### Requirements
Lay out as a numbered list, leaving out blank lines, the rows in the stretch from the one containing "Click the Menunggu Konfirmasi status text" through the end of the rows.

'''

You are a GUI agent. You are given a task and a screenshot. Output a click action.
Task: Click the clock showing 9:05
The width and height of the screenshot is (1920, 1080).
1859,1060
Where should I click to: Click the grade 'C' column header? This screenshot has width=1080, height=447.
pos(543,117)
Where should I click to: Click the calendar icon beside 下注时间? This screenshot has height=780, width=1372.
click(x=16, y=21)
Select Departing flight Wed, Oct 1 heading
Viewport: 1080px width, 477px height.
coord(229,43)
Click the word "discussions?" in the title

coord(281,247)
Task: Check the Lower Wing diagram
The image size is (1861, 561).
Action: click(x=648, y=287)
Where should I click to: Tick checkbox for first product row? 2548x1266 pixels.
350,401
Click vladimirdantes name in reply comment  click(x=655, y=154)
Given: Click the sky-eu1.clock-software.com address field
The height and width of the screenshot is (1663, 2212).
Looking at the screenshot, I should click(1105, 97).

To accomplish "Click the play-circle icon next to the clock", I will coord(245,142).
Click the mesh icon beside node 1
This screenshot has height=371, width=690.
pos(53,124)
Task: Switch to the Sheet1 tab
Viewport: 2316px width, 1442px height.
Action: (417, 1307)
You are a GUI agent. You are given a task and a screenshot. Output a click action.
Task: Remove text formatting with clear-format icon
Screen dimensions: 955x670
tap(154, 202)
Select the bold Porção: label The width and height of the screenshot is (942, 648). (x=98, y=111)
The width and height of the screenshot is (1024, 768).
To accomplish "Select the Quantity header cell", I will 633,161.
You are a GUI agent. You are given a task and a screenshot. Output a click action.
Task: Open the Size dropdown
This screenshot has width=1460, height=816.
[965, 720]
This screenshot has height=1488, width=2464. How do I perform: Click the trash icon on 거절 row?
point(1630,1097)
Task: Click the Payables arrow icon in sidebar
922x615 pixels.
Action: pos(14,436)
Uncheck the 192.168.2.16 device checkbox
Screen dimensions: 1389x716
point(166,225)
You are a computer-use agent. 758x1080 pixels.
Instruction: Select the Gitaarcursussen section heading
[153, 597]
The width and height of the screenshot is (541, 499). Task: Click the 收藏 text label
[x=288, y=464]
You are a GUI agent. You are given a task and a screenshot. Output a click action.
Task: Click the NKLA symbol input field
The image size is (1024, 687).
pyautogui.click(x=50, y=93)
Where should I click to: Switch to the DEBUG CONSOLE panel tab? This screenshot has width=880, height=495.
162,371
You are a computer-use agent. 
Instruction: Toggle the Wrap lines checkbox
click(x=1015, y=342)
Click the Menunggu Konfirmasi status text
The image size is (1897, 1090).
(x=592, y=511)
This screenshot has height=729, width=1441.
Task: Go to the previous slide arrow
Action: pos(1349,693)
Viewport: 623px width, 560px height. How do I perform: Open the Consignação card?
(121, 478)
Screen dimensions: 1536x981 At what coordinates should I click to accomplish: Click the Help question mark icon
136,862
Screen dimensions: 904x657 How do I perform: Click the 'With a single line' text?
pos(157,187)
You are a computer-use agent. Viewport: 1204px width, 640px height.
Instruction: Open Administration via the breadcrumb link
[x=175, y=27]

'''

### Output of the task
1. Click the Menunggu Konfirmasi status text
2. The image size is (1897, 1090).
3. (x=592, y=511)
4. This screenshot has height=729, width=1441.
5. Task: Go to the previous slide arrow
6. Action: pos(1349,693)
7. Viewport: 623px width, 560px height. How do I perform: Open the Consignação card?
8. (121, 478)
9. Screen dimensions: 1536x981 At what coordinates should I click to accomplish: Click the Help question mark icon
10. 136,862
11. Screen dimensions: 904x657 How do I perform: Click the 'With a single line' text?
12. pos(157,187)
13. You are a computer-use agent. Viewport: 1204px width, 640px height.
14. Instruction: Open Administration via the breadcrumb link
15. [x=175, y=27]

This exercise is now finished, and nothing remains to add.